„Das war der besucherstärkste Tag“, bilanziert Hartwig von Saß, Sprecher der Deutschen Messe AG. Wie an allen Tagen der CeBIT habe es auch am Sonnabend einen leichten Besucherzuwachs gegeben. „Insgesamt hatten wir dieses Jahr 334.000 Besucher auf dem Messegelände.“
Aber nicht alle Besucher zeigten sich mit dem Messeangebot zufrieden: „Man merkt schon, dass das vor allem eine Messe fürs Fachpublikum ist“, meint Jürgen Mähl, der mit seinem Sohn extra aus Essen angereist ist, um sich ein Bild von der Konsumententechnik der Zukunft zu machen. „Der Verbraucher kommt zu kurz. “ Zudem sei die Messe ziemlich unübersichtlich. Enttäuscht waren auch Sven Petschull und Sabine Büchner aus Dresden.

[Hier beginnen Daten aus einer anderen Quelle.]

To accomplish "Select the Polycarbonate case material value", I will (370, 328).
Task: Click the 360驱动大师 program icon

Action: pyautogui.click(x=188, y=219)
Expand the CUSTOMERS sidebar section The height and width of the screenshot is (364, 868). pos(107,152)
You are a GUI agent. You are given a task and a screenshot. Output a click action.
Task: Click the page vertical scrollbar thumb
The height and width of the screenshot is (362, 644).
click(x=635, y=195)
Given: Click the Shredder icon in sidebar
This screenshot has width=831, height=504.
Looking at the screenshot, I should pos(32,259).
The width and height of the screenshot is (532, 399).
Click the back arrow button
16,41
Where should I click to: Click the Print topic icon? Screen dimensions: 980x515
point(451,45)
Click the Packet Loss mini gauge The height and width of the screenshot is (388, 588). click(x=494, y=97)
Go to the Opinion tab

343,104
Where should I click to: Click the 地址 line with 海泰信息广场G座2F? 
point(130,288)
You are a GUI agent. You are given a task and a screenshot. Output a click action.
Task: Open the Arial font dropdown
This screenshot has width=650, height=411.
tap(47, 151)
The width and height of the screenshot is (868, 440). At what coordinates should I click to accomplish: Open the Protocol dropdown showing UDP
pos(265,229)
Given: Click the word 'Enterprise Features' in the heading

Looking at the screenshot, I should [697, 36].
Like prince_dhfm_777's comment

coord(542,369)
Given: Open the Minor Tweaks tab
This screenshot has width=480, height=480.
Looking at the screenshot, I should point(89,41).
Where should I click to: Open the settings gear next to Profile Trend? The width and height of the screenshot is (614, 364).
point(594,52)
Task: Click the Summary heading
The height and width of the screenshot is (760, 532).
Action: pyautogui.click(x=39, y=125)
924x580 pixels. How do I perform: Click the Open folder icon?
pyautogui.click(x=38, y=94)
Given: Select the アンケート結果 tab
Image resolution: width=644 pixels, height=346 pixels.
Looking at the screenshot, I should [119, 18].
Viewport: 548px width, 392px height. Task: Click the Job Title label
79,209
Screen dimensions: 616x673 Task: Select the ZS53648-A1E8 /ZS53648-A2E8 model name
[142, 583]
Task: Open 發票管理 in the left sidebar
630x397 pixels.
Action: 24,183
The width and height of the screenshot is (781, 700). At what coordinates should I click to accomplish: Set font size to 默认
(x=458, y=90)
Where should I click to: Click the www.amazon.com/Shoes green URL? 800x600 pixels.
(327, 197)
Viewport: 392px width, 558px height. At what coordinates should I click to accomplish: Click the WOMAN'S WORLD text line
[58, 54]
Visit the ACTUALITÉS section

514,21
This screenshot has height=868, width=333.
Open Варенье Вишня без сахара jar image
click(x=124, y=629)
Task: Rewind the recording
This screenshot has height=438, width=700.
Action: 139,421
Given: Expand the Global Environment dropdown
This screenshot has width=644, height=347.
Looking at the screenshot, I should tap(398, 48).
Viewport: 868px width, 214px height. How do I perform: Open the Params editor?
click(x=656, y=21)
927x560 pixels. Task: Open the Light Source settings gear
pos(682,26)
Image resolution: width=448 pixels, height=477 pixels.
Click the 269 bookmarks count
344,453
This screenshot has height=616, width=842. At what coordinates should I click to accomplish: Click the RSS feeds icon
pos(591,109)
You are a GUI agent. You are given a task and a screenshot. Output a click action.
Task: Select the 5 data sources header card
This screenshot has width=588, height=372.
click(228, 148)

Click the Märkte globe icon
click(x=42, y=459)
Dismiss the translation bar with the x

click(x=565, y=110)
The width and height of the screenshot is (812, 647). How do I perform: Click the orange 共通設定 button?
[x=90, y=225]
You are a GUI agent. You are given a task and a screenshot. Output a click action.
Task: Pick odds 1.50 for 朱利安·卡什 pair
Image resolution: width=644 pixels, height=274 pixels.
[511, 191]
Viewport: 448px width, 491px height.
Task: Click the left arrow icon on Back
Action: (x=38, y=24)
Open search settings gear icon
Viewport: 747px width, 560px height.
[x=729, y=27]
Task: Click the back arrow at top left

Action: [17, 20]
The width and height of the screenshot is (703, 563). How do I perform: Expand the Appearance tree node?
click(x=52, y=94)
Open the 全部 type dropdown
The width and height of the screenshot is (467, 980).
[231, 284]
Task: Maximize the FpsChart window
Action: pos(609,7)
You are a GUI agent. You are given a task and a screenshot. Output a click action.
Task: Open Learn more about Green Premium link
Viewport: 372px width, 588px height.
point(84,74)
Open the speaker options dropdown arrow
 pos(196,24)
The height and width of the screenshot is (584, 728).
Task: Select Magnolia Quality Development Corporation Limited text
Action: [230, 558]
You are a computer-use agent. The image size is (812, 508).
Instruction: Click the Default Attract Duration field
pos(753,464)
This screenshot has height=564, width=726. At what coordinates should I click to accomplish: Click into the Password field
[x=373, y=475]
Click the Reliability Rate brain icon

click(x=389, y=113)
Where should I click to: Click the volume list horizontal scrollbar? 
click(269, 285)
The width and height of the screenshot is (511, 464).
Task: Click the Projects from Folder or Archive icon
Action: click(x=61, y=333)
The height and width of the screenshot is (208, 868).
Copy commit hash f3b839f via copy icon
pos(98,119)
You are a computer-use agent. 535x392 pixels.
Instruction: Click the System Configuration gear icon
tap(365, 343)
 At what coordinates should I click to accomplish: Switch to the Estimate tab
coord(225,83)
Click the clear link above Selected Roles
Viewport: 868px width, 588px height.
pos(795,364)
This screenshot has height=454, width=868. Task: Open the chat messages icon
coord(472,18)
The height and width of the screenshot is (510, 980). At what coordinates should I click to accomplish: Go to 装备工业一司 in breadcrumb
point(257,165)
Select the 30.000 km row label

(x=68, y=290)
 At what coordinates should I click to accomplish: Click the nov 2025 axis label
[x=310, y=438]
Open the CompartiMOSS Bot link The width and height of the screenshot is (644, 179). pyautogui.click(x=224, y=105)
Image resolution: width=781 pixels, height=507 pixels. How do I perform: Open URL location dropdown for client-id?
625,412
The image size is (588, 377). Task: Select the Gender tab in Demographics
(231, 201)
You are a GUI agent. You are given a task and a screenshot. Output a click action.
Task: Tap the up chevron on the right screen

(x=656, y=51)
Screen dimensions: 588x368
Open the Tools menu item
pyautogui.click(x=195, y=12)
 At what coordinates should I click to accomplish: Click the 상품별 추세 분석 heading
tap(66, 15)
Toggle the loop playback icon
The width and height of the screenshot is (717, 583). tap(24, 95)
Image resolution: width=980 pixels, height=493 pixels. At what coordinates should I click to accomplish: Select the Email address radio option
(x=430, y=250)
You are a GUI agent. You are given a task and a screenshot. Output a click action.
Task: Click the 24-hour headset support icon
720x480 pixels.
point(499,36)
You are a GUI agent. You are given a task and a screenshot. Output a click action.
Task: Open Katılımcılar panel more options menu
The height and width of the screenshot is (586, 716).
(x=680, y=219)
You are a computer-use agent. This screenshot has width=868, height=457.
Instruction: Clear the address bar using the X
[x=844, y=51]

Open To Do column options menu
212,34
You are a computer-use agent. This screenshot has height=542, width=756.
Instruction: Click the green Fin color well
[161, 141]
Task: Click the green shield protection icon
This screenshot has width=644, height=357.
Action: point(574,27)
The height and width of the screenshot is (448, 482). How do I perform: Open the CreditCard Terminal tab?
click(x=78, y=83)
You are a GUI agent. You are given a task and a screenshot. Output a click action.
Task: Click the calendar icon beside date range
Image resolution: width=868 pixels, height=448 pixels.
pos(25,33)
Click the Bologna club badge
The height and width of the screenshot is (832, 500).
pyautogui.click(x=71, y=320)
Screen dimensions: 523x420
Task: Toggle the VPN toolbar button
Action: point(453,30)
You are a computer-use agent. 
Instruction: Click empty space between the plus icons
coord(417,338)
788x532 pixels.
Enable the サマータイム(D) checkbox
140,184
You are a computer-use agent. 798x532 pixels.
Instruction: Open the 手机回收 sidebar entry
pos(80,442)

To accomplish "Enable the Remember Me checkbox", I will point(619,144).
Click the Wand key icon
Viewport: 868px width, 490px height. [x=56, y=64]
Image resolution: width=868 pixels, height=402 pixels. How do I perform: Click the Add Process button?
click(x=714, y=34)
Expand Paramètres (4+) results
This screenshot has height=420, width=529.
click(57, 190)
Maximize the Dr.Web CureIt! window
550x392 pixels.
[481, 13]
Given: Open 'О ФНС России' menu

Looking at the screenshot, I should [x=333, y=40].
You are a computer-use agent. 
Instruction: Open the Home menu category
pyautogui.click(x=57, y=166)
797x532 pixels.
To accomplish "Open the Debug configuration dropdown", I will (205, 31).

Die beiden waren am Mittag am Messegelände angekommen – und stießen bald auf Aussteller, die ihre Stände bereits abbauten. „Wenn man viele Kilometer fährt und viel Geld für die Karten bezahlt, ist das echt ärgerlich.“ Gestört fühlten sich die Dresdener auch von dem vielem Müll, den unachtsam weggeworfenen Faltblättern und leeren Flaschen, die etwa auf der „Golden Mall“ am Nachmittag herumlagen. „Nicht gerade einladend.“
Für viele andere jedoch endete die CeBIT erfolgreich: Besonders Jugendliche, die während der Woche keinen Zugang zur Messe hatten, nutzten den Tag, um sich bei den Ausstellern über Ausbildungsmöglichkeiten und Praktika zu informieren. „Ich habe mich bei Microsoft über die Jobmöglichkeiten erkundigt und weiß jetzt, was ich beruflich machen will“, sagt Michael Ahrens aus Hamburg.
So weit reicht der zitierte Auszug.